**The task:** Revise the lines from the one containing "Where should I" through the last line, swapping "screenshot" for "capture" and leaving everything else as is. Omit the pictures from your answer.

..............................

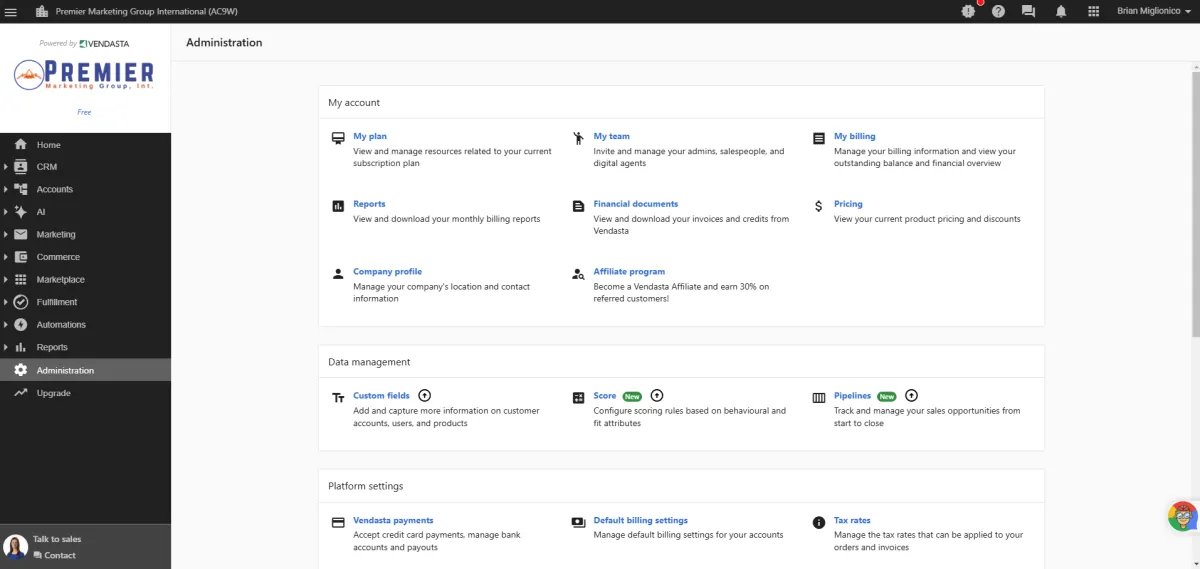Open the Brian Miglionico user dropdown
1200x569 pixels.
coord(1156,11)
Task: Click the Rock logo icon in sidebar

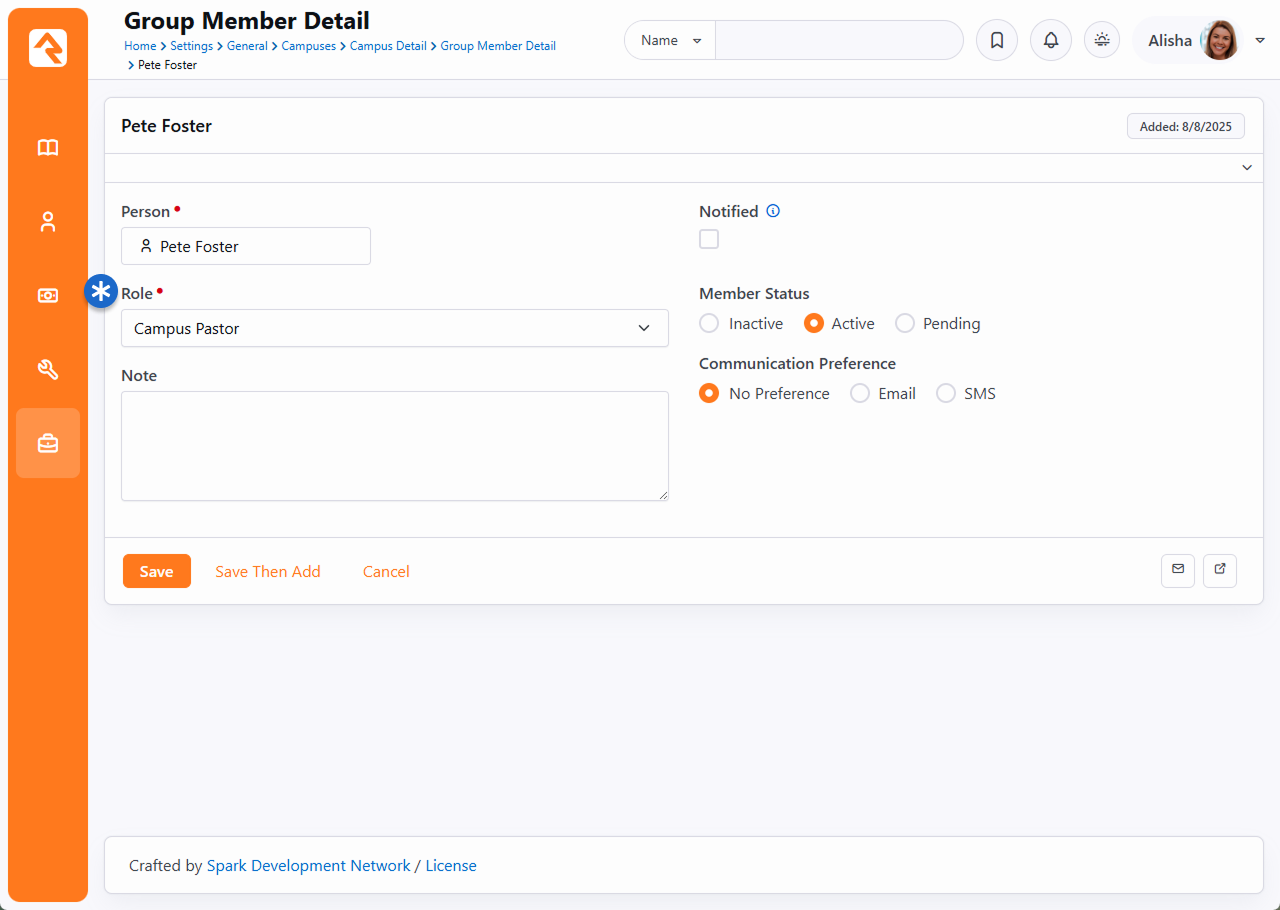Action: [48, 48]
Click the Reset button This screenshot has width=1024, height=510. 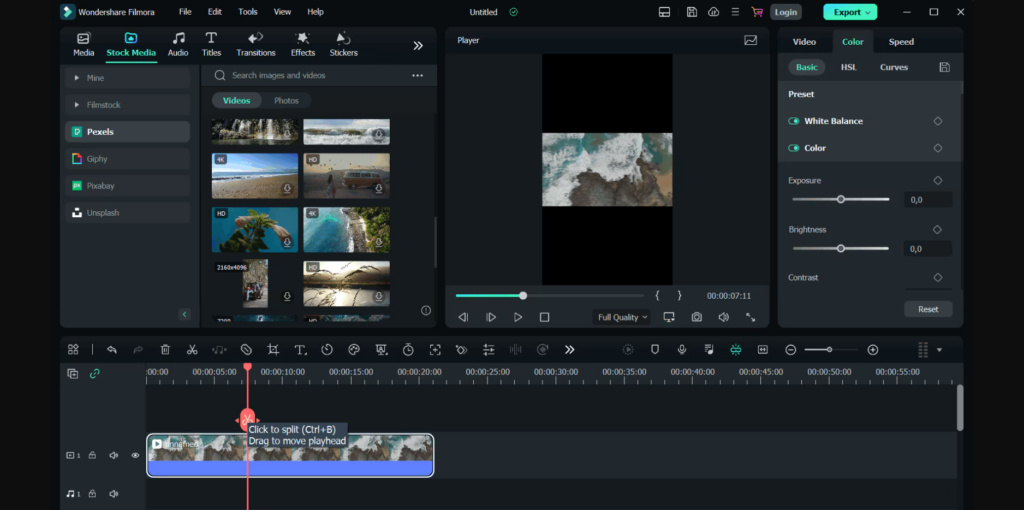(x=928, y=309)
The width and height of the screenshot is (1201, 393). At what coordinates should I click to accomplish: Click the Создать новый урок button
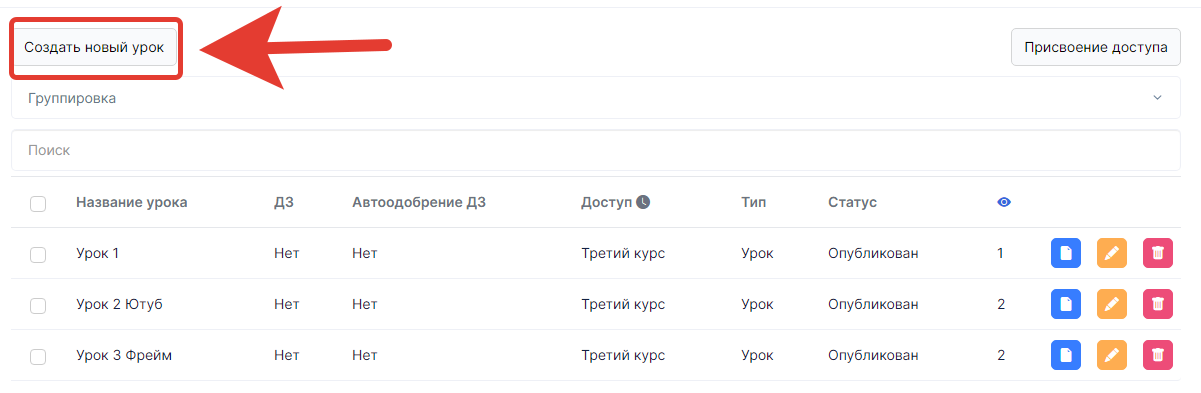[x=94, y=47]
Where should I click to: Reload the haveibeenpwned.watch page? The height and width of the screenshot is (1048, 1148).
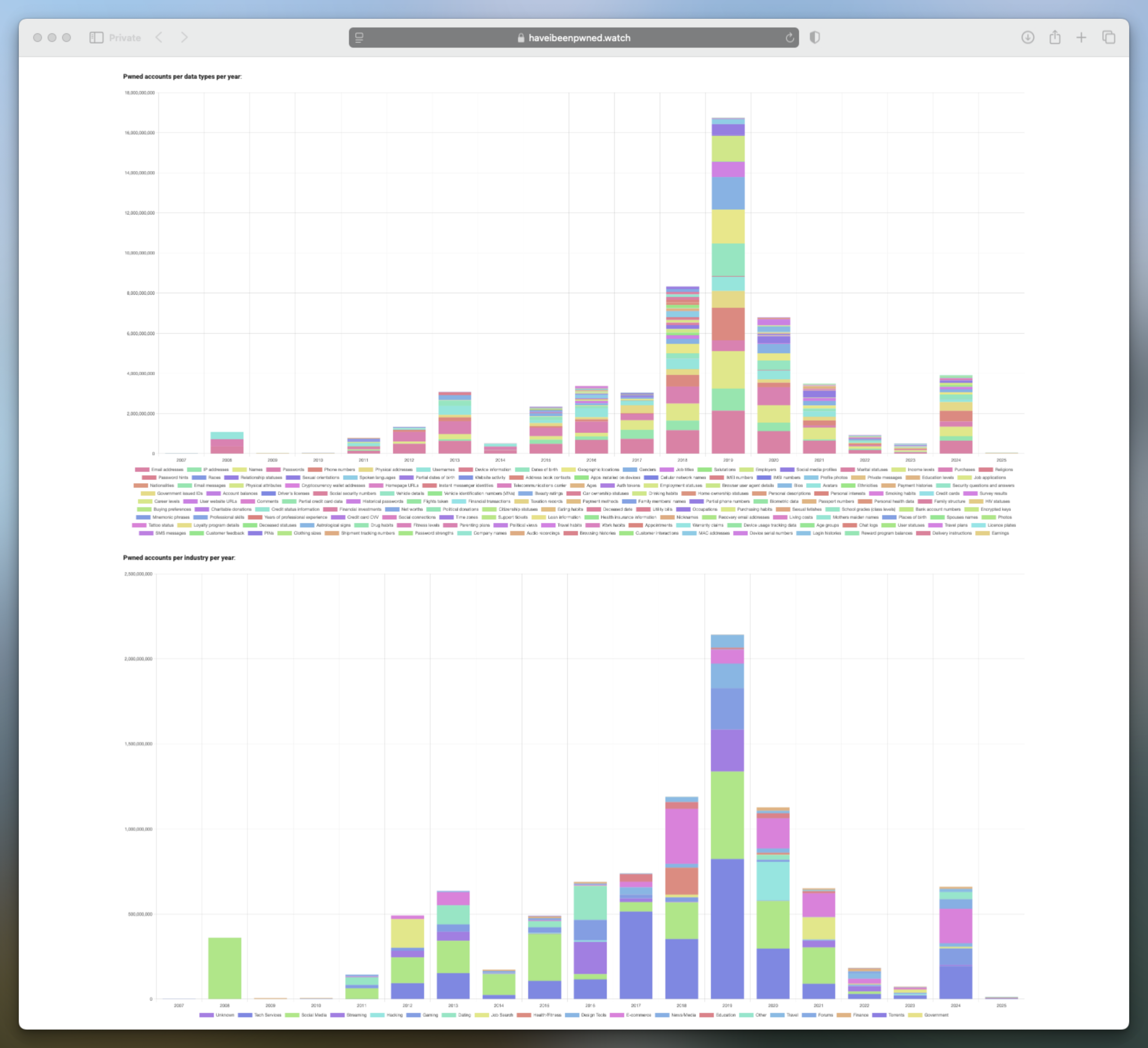tap(789, 38)
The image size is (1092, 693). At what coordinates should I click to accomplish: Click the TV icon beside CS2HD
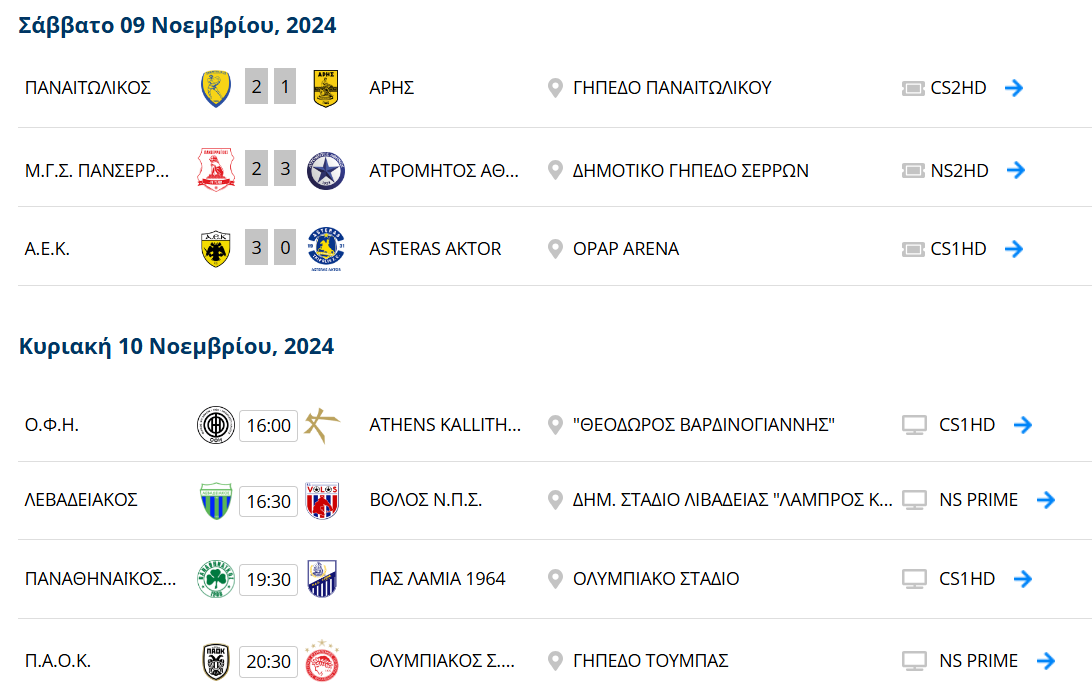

..............................

**Finished exercise:**
Where should I click to: Reload the haveibeenpwned.watch page? The height and width of the capture is (1048, 1148).
tap(789, 38)
The image size is (1092, 693). At what coordinates should I click to accomplish: Click the TV icon beside CS2HD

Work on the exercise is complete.